Pride-less

In last week’s post I talked a bit about how my personality and culture contradict each other. Turns out that wasn’t the only part of me that rejects my roots. Maybe you’ve seen the recent Coca-Cola tattoo can commercial about what it means to be Latinx. News outlets from back home have interpreted it as a message to Trump. Anything done in the Latinx community these days seems to be interpreted as an act of defiance, as if he’s already won the elections and is our tyrannical leader. It reminds me of one of the many “talks” my parents never gave me and instead got from my friend when I came here to the US. Anything and everything you do will be representative of your culture as a whole to white people. When your mere existence is taken as protest it can leave you exhausted and tied up. 

Unity in the Latinx community seems to be of vital importance lately, with the threat of a Trump, or really any Republican, presidency looming before us. So here I am once again feeling guilty for complaining about my beefs with my culture. The Coke Commercial I mentioned earlier? I absolutely hated it. It highlights and praises one of the most toxic elements of Latin American culture. If you haven’t watched it by now, I’ll break it down. It’s these new cans that let you tattoo your last name onto your skin. It brands you with your clan like property or cattle. Blood ties are blinding and rust your sense of self, no matter the circumstance. That’s the message it wants to drill into our skulls. 

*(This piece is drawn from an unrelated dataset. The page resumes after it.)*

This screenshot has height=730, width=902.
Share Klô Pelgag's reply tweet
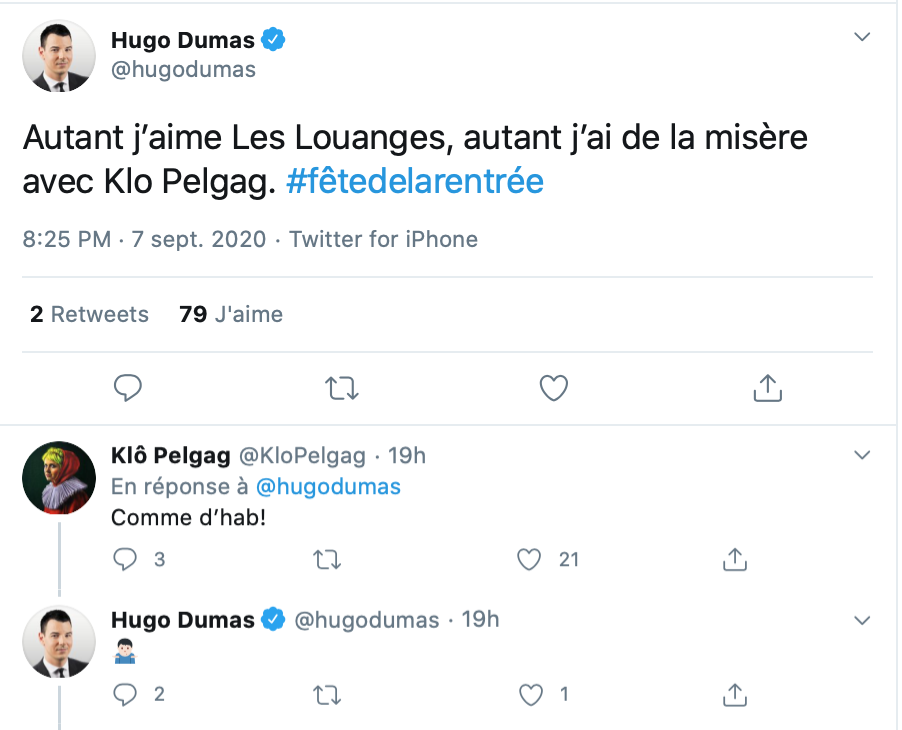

This way of thinking is what drove me away from Puerto Rico. If anyone asks me I’ll say that my current university offers me a degree that better suits my wants than my old one, and that’s true. But what I really needed was to get away from that highly toxic environment where my parents took every one of my actions as an attack against my family. My mom would always say friends will drop you at a moments notice but family is forever. I would have believed her if I wasn’t still friends with the same group of people for over seven years. Of course some come and go, but the inevitable betrayal and disconnect they assured me would happen the minute we graduated high school happened in only the most minimal way.

There’s this culture of guilt, shaming and fear that is ever-present in our households. It’s a tactic of control and manipulation and would be categorized as emotional abuse by most. We don’t see it that way because our society is constantly telling us that this is normal and what’s right. I’m reminded of a Calle 13 song, Latinoamérica. I loved this song deeply once in my freshman college days as baby independent. I even voted green in my first elections. Most of the song still holds a place in my heart but there’s one line that I find unforgivable:

“El que no quiere a su patria, no quiere a su madre”

‘That who doesn’t love their homeland, doesn’t love their mother.’ If that’s not manipulative guilt-tripping I don’t know what is. Why should I love my homeland? As I mentioned last week, it has done nothing but reject who I am and try to beat me into the citizen it wishes I was. Why was I condemned to be born into such a prideful culture? What should I even be proud about? We are always struggling to maintain our culture in the face of American imperialism, yet how do we so easily accept our past of Spanish imperialism. Is it not the same, especially for us Puerto Ricans, a colony still? We like to highlight our pride with our Spanish language and Spanish names, forgetting how it came to be, rejecting anything American for fear it will tarnish our culture. And yet in the commercial we see everyone take a single can to their skin. Last time I checked I had two last names. Even this display of Latinx pride has been Americanized to drop our mothers in the greatest of ironies. All of this is why I hope to someday fully drop both my last names and how I’ve chosen my pen name.

My name is Laura Andrea and my life is my own.